Development of corramycin as an antibiotic against Gram-negative bacteria
Gram-negative bacteria are naturally insensitive to many antibiotics due to their additional outer membrane. In addition, the bacteria have acquired resistance to clinically used antibiotics in recent decades, resulting in multidrug-resistant bacteria. Novel classes of antibiotics are needed to counteract these existing resistance mechanisms. However, no new antibiotic class against Gram-negative bacteria has been approved in more than 50 years. Corramycin is a natural product from myxobacteria that exhibits selective activity against Gram-negative pathogens. Due to its unique structure and novel mode of action, corramycin displays several promising features, especially a lack of cross-resistance to clinically used antibiotics. In addition, it has been proven to be active in vivo in mouse studies. We are currently working on elucidating the mode of action and improving the production of the compound. Chemical optimisation is expected to ultimately lead to a new pre-clinical candidate.
Corramycin is a structurally unique natural product isolated from the myxobacterium Corallococcus coralloides. The molecule exhibits activity against Gram-negative bacteria from the Enterobacteriaceae family, including multidrug-resistant isolates. The narrow spectrum of activity of corramycin results from the use of specific transporter systems that import corramycin into its target pathogens, reducing the selection pressure on off-target pathogens and causing less harmful effects on the microbiome. Corramycin has a structurally unique scaffold and a novel mode of action, enabling it to overcome existing resistance mechanisms. Corramycin has a rapid bactericidal effect, rendering it effective in a mouse peritonitis model despite its short in vivo half-life. Noteworthy, the natural product shows low frequency of resistance in vivo and an excellent safety profile.

• • • •

Activity list
- A) According to the text on corramycin, which myxobacterium was corramycin isolated from?
- B) Using the text on corramycin, explain why corramycin acts on only a narrow range of bacteria.

Data segment
• • • •

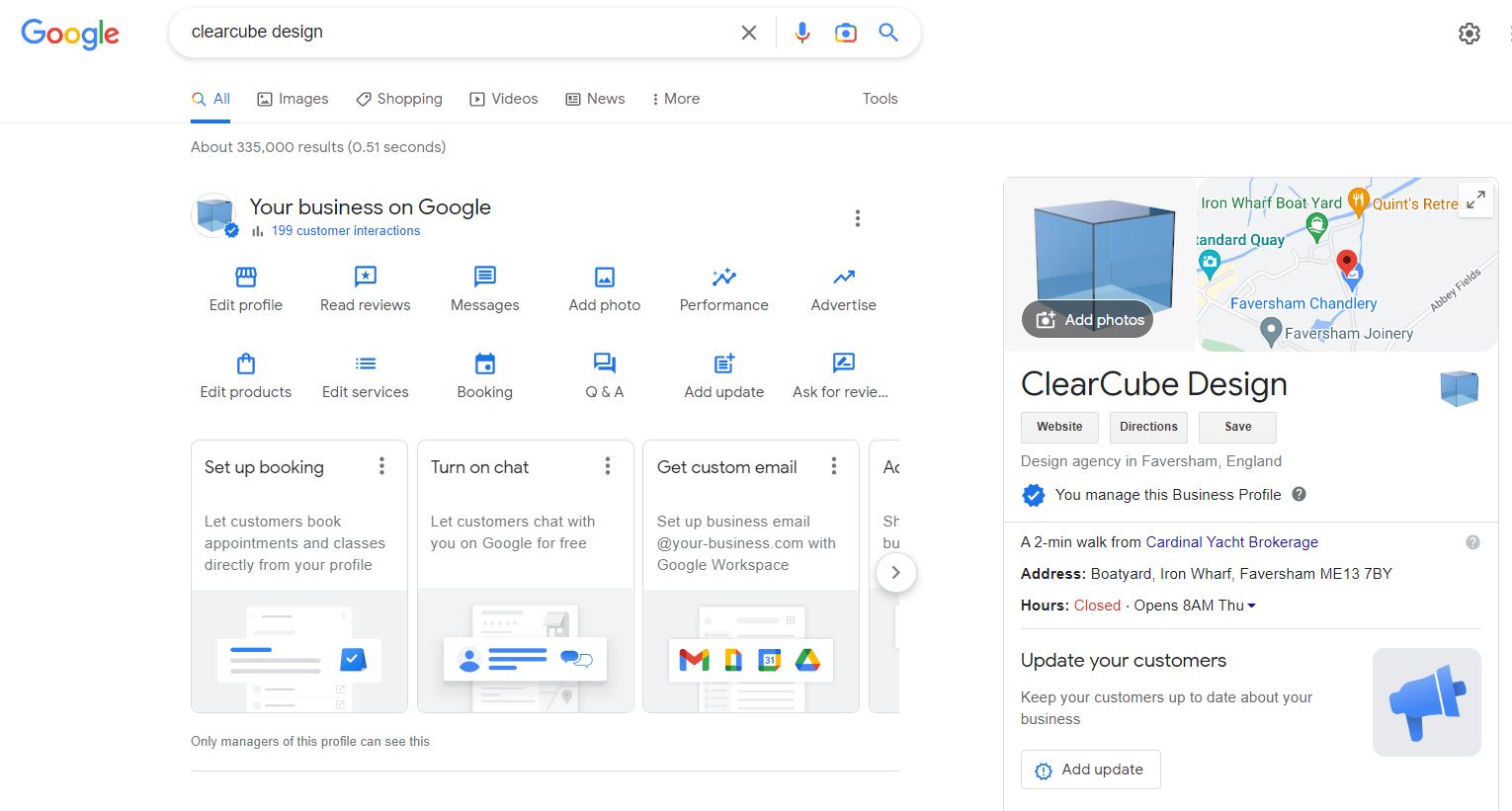The image size is (1512, 811).
Task: Open the 199 customer interactions link
Action: [345, 231]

• • • •

Task answers
- A) Corallococcus coralloides.

- B) Corramycin depends on specific transporter systems to be brought into the pathogens it targets. This limits its activity to those bacteria, which reduces selection pressure on off-target pathogens and causes less harm to the microbiome.